Collected data entries
####

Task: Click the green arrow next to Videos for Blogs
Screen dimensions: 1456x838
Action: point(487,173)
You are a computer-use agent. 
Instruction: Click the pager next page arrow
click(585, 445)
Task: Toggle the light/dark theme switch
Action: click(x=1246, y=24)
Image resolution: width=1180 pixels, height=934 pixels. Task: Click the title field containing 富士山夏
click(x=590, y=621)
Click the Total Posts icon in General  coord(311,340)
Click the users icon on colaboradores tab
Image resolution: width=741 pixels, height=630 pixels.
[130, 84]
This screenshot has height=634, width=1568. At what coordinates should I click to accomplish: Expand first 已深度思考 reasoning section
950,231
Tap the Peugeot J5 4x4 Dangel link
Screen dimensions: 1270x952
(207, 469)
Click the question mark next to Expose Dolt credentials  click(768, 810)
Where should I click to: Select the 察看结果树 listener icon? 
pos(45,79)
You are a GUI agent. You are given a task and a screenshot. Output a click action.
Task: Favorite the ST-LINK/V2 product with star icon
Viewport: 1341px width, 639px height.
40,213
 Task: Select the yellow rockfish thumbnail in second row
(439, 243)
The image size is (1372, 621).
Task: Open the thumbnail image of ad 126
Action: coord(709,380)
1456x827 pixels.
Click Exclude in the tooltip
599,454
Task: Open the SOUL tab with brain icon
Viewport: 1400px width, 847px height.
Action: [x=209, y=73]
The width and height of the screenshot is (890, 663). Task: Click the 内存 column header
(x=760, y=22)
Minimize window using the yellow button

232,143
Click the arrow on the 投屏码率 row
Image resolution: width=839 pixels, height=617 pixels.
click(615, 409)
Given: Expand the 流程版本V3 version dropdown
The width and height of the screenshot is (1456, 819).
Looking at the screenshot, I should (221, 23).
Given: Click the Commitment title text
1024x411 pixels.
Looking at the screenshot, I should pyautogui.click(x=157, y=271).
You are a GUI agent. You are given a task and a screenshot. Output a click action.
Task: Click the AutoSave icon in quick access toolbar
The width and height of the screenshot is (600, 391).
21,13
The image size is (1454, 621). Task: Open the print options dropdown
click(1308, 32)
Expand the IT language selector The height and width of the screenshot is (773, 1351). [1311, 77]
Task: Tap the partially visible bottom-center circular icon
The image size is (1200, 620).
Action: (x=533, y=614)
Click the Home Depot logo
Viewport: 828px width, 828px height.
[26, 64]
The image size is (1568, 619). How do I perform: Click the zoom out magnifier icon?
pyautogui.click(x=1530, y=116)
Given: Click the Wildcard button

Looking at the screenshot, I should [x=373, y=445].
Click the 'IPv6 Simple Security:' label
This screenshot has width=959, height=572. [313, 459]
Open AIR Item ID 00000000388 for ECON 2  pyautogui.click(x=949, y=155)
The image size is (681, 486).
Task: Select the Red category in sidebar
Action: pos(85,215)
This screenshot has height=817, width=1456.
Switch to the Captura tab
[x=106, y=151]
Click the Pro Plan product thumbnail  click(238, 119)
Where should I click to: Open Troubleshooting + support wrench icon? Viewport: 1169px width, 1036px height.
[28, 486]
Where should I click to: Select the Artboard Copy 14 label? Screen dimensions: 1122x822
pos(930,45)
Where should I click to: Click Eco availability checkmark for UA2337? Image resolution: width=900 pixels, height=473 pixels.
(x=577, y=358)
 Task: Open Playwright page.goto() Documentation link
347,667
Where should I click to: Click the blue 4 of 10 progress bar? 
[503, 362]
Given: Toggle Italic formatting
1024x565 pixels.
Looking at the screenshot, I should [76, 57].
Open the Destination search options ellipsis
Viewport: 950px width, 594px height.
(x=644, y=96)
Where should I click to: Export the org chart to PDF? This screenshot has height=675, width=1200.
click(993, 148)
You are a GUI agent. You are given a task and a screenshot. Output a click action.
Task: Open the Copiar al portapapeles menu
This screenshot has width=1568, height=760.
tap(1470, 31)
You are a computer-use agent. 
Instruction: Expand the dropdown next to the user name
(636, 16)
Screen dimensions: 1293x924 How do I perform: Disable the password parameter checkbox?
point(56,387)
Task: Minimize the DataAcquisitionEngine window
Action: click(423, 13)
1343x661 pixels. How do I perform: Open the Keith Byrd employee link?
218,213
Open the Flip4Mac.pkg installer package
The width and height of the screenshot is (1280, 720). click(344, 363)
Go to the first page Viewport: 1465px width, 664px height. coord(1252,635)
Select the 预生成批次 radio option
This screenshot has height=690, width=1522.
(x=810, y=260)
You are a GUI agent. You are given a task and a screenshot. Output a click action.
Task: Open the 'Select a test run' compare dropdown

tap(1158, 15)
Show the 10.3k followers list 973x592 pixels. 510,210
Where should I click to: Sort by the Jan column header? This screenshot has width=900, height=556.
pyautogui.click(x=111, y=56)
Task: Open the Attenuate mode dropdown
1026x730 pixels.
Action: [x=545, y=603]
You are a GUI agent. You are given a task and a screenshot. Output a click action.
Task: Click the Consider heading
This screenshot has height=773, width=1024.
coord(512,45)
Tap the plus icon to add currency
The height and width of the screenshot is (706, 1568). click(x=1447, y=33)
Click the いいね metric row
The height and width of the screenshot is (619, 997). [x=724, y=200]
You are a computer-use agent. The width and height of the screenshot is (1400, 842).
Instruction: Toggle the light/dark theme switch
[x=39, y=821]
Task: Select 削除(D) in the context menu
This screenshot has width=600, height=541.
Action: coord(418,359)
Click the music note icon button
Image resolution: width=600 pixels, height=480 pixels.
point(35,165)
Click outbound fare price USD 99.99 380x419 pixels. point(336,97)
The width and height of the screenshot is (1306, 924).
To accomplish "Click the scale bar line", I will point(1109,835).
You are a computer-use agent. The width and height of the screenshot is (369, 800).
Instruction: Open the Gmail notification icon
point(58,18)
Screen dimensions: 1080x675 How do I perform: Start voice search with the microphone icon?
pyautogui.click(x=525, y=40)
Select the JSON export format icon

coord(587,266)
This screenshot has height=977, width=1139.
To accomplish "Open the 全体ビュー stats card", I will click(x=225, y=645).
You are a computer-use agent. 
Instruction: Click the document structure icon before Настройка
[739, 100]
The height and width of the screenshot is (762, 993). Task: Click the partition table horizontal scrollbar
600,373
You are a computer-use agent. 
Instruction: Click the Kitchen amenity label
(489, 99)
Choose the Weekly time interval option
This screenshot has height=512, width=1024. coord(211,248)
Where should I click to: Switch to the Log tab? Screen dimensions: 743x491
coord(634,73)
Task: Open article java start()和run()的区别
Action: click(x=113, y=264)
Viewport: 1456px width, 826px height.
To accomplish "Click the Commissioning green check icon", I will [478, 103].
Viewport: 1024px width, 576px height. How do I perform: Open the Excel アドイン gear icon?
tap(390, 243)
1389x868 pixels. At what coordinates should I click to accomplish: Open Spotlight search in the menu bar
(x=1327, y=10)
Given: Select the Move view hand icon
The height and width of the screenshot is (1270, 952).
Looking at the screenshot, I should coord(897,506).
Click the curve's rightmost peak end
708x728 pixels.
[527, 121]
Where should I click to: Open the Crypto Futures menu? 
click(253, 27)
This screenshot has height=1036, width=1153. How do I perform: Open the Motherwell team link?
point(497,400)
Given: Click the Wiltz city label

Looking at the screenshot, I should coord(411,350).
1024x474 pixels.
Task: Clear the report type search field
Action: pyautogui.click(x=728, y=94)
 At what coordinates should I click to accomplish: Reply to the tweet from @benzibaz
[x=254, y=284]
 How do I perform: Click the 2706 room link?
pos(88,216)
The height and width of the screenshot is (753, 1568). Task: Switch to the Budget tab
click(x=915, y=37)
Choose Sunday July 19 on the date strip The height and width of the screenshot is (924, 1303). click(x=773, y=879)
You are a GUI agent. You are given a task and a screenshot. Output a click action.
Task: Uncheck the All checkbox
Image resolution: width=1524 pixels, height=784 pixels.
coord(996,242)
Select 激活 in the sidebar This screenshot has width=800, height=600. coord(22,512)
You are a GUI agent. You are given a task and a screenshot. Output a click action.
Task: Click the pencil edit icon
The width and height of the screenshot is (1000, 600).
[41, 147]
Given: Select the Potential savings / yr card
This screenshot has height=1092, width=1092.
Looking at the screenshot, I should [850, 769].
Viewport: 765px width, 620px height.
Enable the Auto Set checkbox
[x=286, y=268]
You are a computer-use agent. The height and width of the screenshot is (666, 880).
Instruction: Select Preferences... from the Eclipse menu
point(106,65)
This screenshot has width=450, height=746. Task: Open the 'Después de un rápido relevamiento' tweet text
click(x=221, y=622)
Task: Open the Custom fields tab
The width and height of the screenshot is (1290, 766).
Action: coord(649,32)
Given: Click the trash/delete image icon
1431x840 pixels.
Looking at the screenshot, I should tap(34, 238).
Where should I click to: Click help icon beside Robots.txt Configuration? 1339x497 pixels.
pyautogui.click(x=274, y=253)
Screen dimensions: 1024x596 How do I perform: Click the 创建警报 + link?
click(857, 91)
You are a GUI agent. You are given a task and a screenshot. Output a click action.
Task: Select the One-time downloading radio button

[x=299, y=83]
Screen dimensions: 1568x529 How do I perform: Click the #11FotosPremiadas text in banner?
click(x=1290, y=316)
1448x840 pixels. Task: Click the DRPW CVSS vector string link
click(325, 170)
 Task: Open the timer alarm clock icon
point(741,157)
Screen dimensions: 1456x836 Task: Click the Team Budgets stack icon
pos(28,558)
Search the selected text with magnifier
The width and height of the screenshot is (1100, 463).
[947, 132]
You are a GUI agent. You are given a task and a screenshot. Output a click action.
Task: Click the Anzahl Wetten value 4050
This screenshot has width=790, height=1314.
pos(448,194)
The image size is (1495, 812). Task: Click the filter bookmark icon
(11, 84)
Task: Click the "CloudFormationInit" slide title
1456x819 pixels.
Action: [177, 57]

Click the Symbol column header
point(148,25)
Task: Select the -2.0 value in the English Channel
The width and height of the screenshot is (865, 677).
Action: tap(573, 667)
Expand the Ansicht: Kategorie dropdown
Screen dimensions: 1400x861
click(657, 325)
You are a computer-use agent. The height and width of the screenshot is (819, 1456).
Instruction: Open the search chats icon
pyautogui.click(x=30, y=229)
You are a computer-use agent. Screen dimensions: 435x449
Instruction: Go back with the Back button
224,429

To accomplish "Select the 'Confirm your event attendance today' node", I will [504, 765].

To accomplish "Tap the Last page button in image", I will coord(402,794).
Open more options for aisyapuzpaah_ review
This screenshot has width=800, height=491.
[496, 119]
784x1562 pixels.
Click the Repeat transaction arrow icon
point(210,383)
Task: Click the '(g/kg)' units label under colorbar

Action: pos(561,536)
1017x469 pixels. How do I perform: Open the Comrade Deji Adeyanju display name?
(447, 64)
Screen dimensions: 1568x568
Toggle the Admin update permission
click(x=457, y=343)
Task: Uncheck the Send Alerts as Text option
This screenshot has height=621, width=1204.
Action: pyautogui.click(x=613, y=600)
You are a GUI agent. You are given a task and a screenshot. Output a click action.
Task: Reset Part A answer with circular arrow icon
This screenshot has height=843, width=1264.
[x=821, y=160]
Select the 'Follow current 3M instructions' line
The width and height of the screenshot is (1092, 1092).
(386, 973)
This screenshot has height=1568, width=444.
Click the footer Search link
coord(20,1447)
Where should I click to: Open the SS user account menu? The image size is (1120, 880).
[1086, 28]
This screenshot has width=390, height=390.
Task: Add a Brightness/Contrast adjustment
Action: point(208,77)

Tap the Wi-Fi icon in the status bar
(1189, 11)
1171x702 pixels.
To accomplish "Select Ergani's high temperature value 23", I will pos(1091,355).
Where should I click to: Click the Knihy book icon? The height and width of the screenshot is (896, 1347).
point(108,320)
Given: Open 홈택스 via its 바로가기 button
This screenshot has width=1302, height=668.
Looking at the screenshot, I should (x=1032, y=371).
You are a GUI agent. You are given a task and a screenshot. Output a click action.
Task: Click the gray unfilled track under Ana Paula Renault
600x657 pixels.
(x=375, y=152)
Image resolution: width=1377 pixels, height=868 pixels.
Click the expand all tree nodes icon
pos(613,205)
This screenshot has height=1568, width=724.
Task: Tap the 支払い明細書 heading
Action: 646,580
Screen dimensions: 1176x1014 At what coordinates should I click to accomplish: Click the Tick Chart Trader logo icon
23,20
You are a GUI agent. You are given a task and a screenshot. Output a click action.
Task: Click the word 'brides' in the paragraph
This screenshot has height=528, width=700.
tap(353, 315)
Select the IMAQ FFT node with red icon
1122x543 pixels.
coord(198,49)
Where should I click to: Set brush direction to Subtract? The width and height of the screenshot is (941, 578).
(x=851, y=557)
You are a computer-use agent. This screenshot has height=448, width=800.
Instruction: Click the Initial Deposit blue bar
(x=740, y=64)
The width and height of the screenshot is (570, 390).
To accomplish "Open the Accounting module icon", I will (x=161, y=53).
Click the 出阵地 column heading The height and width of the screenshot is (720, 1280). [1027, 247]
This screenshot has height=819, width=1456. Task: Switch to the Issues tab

####

| TASK DESCRIPTION |
Copy out verbatim the lines of the material from the line containing "Task: Open the Custom fields tab" through the line containing "Action: [177, 57]", including both of those lines.

| FINISHED TASK |
Task: Open the Custom fields tab
The width and height of the screenshot is (1290, 766).
Action: coord(649,32)
Given: Click the trash/delete image icon
1431x840 pixels.
Looking at the screenshot, I should tap(34, 238).
Where should I click to: Click help icon beside Robots.txt Configuration? 1339x497 pixels.
pyautogui.click(x=274, y=253)
Screen dimensions: 1024x596 How do I perform: Click the 创建警报 + link?
click(857, 91)
You are a GUI agent. You are given a task and a screenshot. Output a click action.
Task: Select the One-time downloading radio button

[x=299, y=83]
Screen dimensions: 1568x529 How do I perform: Click the #11FotosPremiadas text in banner?
click(x=1290, y=316)
1448x840 pixels. Task: Click the DRPW CVSS vector string link
click(325, 170)
 Task: Open the timer alarm clock icon
point(741,157)
Screen dimensions: 1456x836 Task: Click the Team Budgets stack icon
pos(28,558)
Search the selected text with magnifier
The width and height of the screenshot is (1100, 463).
[947, 132]
You are a GUI agent. You are given a task and a screenshot. Output a click action.
Task: Click the Anzahl Wetten value 4050
This screenshot has width=790, height=1314.
pos(448,194)
The image size is (1495, 812). Task: Click the filter bookmark icon
(11, 84)
Task: Click the "CloudFormationInit" slide title
1456x819 pixels.
Action: [177, 57]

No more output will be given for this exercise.